• [The input]:
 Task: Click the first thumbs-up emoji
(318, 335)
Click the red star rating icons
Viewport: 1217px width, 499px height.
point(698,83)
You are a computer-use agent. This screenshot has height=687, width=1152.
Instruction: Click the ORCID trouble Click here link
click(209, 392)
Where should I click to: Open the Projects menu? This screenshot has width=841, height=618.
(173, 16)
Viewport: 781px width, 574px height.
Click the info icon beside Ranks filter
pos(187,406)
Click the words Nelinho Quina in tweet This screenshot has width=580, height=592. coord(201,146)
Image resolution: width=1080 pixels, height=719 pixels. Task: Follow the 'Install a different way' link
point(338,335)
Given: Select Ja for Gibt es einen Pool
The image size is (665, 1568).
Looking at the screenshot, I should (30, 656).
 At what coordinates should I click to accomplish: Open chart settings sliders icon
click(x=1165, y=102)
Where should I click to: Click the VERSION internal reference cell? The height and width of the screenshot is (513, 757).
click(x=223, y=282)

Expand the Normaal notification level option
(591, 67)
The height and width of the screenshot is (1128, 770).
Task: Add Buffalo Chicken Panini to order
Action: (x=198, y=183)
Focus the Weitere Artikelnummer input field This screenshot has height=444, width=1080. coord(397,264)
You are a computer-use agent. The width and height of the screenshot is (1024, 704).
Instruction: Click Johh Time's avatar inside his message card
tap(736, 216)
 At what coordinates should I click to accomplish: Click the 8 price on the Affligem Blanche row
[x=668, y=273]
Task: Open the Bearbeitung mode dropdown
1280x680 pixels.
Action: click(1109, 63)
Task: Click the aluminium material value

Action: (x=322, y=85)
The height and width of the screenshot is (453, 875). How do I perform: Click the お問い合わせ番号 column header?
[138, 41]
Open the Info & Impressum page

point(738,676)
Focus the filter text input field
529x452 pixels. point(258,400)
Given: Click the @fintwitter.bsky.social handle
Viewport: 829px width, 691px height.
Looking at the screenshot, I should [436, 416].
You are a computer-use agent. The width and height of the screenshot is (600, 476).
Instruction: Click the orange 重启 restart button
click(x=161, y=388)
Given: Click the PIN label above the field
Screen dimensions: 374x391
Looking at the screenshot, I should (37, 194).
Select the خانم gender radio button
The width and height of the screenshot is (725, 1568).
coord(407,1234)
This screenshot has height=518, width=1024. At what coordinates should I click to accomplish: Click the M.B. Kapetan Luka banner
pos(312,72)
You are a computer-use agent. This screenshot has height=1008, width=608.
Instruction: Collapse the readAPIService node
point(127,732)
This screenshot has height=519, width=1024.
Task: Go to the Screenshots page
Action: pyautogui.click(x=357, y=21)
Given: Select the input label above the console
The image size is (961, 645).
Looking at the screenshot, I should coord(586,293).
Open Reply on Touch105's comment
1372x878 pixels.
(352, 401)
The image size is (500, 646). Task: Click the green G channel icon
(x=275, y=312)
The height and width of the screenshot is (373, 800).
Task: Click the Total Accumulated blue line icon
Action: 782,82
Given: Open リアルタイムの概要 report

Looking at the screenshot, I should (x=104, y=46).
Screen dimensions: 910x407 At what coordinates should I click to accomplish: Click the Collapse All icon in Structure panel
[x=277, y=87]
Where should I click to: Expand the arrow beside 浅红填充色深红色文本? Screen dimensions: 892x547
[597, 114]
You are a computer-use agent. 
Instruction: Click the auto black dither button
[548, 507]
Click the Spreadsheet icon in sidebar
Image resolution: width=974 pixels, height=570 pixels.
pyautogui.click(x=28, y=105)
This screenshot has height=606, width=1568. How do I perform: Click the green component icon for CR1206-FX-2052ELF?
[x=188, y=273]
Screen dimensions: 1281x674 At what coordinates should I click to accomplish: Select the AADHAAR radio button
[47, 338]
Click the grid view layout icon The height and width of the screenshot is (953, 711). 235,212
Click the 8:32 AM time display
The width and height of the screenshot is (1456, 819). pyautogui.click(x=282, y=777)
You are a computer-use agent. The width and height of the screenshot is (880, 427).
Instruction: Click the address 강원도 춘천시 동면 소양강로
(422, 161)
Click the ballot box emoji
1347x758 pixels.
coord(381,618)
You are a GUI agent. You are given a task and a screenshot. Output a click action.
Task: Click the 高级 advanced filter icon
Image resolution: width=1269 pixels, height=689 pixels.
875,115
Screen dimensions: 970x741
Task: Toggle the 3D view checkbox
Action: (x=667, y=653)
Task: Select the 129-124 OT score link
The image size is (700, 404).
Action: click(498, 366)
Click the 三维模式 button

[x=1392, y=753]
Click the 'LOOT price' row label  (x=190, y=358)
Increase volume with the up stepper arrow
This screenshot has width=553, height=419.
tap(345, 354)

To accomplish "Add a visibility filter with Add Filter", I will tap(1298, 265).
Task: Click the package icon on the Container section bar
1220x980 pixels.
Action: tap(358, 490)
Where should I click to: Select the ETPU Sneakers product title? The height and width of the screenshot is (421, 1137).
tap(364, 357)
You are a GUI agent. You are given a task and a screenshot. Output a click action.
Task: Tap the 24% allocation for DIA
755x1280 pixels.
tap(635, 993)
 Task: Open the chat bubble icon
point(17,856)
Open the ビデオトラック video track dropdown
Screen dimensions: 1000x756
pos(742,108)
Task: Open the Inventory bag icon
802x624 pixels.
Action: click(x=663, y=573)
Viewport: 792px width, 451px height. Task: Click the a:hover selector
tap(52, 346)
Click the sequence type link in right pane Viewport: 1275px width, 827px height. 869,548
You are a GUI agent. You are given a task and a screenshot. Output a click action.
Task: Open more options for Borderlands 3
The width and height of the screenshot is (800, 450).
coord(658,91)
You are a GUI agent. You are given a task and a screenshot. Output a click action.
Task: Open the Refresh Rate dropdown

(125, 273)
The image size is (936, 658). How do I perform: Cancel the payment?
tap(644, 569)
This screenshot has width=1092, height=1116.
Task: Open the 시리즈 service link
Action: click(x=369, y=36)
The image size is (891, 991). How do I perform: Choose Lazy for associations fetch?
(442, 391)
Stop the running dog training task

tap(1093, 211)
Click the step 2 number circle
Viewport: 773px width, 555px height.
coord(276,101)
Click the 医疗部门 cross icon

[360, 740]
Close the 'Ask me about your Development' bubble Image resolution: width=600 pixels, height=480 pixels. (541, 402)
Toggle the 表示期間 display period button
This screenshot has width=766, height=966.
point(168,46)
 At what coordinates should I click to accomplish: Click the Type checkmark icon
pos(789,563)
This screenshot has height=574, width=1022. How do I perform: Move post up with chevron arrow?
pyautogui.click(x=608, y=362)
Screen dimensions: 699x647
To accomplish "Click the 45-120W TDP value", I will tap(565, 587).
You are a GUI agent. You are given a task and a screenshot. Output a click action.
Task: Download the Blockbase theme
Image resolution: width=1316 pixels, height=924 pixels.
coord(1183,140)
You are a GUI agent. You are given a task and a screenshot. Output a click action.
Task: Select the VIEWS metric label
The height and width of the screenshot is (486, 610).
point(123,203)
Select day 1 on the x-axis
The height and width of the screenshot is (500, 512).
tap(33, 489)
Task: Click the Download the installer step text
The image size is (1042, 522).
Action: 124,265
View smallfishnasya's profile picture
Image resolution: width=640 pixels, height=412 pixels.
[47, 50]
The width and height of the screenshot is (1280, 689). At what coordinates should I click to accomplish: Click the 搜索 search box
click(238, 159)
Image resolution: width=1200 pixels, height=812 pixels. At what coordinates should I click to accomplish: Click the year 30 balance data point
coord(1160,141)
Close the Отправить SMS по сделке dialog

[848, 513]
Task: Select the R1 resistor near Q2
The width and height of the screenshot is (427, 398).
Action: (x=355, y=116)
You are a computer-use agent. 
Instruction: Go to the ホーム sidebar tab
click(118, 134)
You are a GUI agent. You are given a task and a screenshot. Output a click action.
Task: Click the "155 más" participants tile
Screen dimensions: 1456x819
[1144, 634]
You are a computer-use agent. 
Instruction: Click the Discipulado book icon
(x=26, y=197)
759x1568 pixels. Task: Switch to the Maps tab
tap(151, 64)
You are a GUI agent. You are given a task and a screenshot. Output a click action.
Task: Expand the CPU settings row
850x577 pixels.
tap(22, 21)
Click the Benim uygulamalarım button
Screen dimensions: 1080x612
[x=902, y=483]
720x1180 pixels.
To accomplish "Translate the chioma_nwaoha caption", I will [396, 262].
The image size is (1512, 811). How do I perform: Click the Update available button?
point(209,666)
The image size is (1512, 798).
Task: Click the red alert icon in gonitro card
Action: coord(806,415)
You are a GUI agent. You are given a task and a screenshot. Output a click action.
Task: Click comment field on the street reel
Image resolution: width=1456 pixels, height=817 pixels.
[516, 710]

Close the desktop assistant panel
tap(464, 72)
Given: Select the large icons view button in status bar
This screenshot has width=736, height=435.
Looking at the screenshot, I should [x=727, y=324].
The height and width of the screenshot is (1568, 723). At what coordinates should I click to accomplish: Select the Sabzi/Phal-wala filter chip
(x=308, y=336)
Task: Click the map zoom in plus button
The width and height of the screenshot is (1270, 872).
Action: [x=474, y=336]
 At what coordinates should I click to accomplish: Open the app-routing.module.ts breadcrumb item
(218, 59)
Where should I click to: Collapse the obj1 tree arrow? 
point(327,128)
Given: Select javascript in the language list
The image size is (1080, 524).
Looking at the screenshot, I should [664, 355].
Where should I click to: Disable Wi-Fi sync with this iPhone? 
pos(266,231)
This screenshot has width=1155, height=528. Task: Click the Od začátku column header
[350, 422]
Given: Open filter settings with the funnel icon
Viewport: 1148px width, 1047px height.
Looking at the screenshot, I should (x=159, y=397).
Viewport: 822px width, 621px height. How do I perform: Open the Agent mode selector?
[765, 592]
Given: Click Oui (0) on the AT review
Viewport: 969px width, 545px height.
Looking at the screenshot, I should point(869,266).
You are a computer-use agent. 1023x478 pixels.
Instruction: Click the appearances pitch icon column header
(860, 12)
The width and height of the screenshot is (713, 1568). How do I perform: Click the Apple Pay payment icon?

• [What is expected]:
Reprint exactly the lines above that start at the one with "Image resolution: width=1080" and end at the one with "Given: Click the PIN label above the field", keeping both and adding none.

• [Exercise result]:
Image resolution: width=1080 pixels, height=719 pixels. Task: Follow the 'Install a different way' link
point(338,335)
Given: Select Ja for Gibt es einen Pool
The image size is (665, 1568).
Looking at the screenshot, I should (30, 656).
 At what coordinates should I click to accomplish: Open chart settings sliders icon
click(x=1165, y=102)
Where should I click to: Click the VERSION internal reference cell? The height and width of the screenshot is (513, 757).
click(x=223, y=282)

Expand the Normaal notification level option
(591, 67)
The height and width of the screenshot is (1128, 770).
Task: Add Buffalo Chicken Panini to order
Action: (x=198, y=183)
Focus the Weitere Artikelnummer input field This screenshot has height=444, width=1080. coord(397,264)
You are a computer-use agent. The width and height of the screenshot is (1024, 704).
Instruction: Click Johh Time's avatar inside his message card
tap(736, 216)
 At what coordinates should I click to accomplish: Click the 8 price on the Affligem Blanche row
[x=668, y=273]
Task: Open the Bearbeitung mode dropdown
1280x680 pixels.
Action: click(1109, 63)
Task: Click the aluminium material value

Action: (x=322, y=85)
The height and width of the screenshot is (453, 875). How do I perform: Click the お問い合わせ番号 column header?
[138, 41]
Open the Info & Impressum page

point(738,676)
Focus the filter text input field
529x452 pixels. point(258,400)
Given: Click the @fintwitter.bsky.social handle
Viewport: 829px width, 691px height.
Looking at the screenshot, I should [436, 416].
You are a computer-use agent. The width and height of the screenshot is (600, 476).
Instruction: Click the orange 重启 restart button
click(x=161, y=388)
Given: Click the PIN label above the field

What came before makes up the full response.